Our tradition as IETF has been to declare that mailing list discussion is the final arbiter of consensus. If we need to abandon that principle for organizational matters, we leave ourselves in a situation where we can only make significant decisions at 4-month intervals; that is a theoretically defensible position, but sharply limits the scope of what we can hope to accomplish in any given timeframe.
re: 2/ the use of the term "contract" to describe an agreement to be a supporter feels a bit funny to me but, certainly, a common understanding of the ISOC/IETF relationship would have to be reached (as I mentioned before, I think there will be a lot of working out of details to come to such a common understanding ) - it is true that a common understanding of the relationship would also have to be developed in Scenario O But I think that would be easier since Scenario O is more of an evolution of our current relationship not inventing a new one out of whole cloth.
I was told a number of times that "contract" is a term that is less likely to be misunderstood; at some times in some contexts, some people have claimed that an "MoU" is something that any of the organizations can unilaterally disregard and walk away from even if the document says it can't - that's an unreasonable platform on which to build a working relationship.
"Contract" brings the connotation of "binding promise".

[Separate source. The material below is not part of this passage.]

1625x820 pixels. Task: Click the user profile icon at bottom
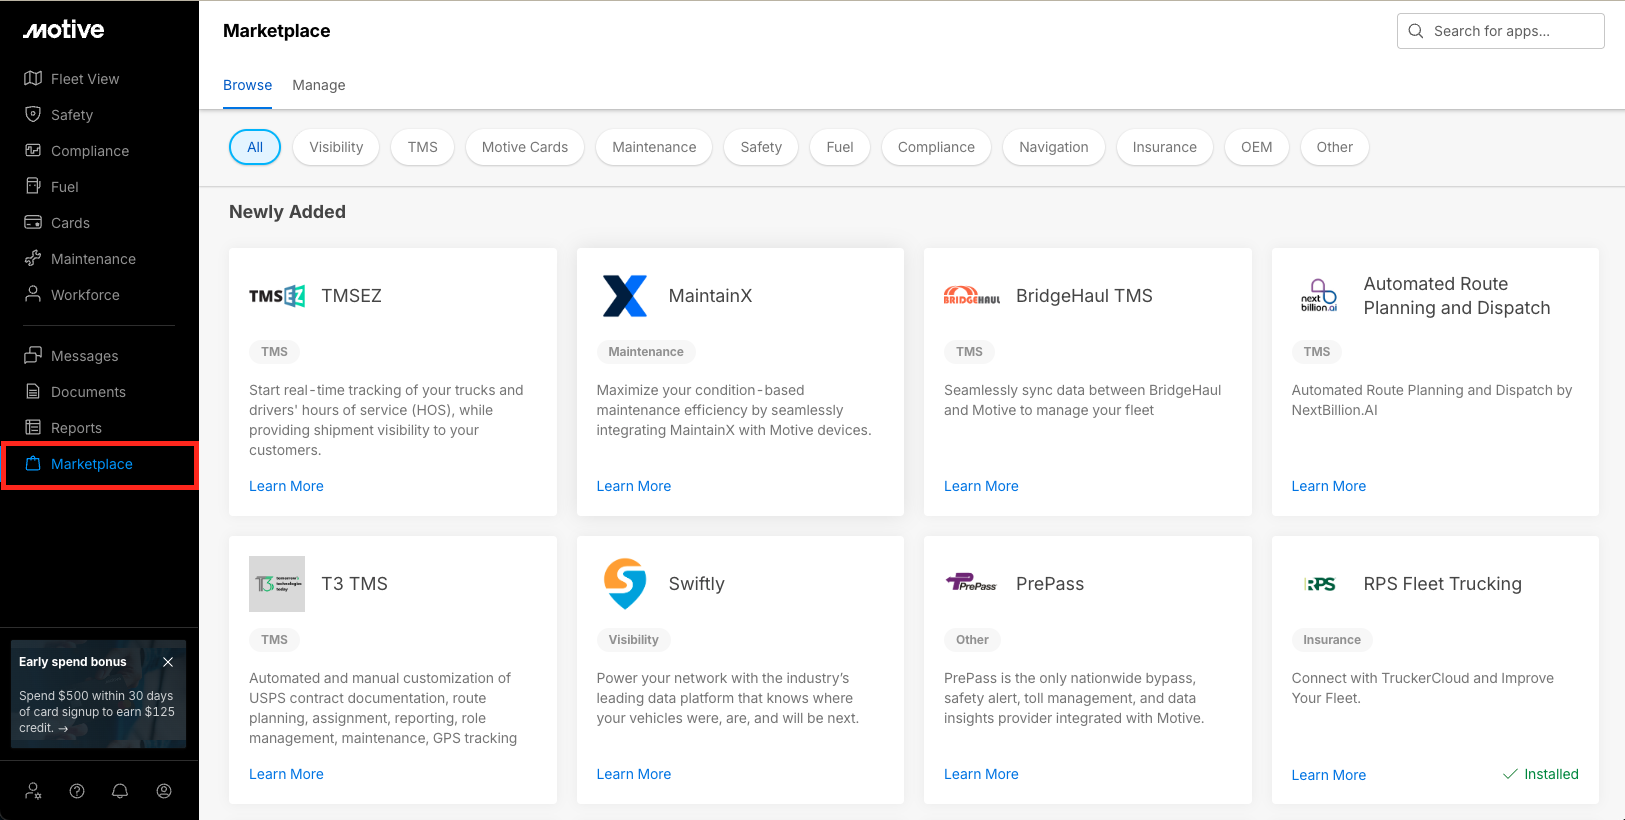point(164,791)
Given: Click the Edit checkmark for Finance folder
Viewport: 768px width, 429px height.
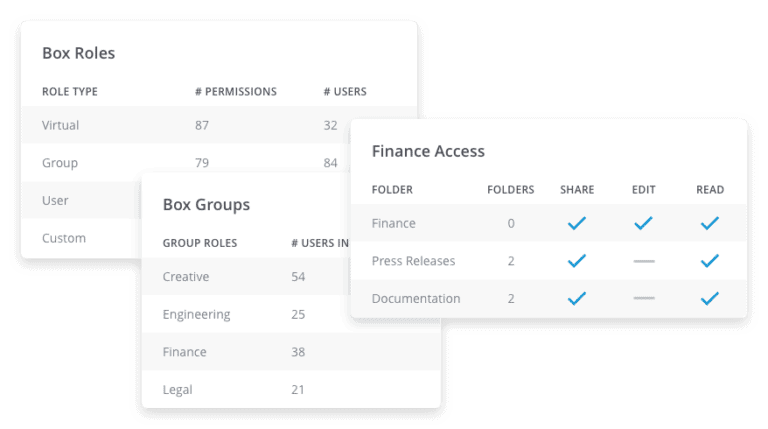Looking at the screenshot, I should [x=643, y=223].
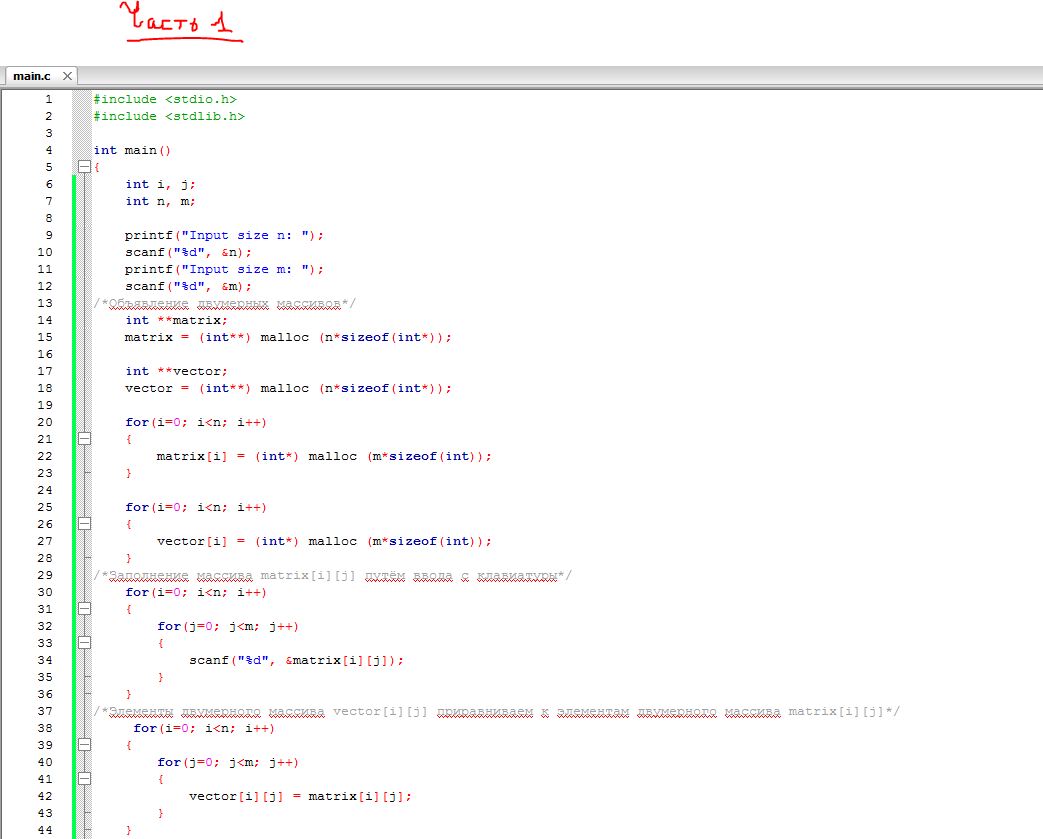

Also, the "contract," as envisioned in the Scenario C document, looks like it boils down to "ISOC agrees to provide $75K/month." That seems to be a very unlikely contract - the ISOC needs to ensure that monies that it donates are used for purposes that fit within the ISOC's bylaws and tax exempt role. I would expect that the ISOC would have to do a bit more due diligence during the budget process than to blindly accept the proposed budget numbers.
I am hoping that if we get to negotiating the contract, ISOC will state its requirements for due dilligence. I can't imagine having a contract that did not allow for them.
WRT "blindly accept" - that's why I put in a proposed budget in July and an agreed budget in November.
re: 3/ Of course, there can be no assurance that a corporation will be tax exempt unless 1/ it already is, or 2/ the IRS rules that it is. Scenario O covers the 1st case since the ISOC is already tax exempt. The only way to be sure in Scenario C is to wait until the IRS acts and that could be many months. If the 3rd item is truly a prerequisite then, even if we incorporated the IASF (not a name that rolls of the tongue) next week the IRS might not rule until next summer.
Being a bit facetious here, the only way to be sure the sun will rise in the morning is to wait for it to show up.
If we get an organizational charter that a tax attorney is willing to assure us "is likely to be accepted as a nonprofit", I (personally) think that the risk of the IRS acting irrationally is an acceptable risk, if we find that the scenario C solution is the one we want.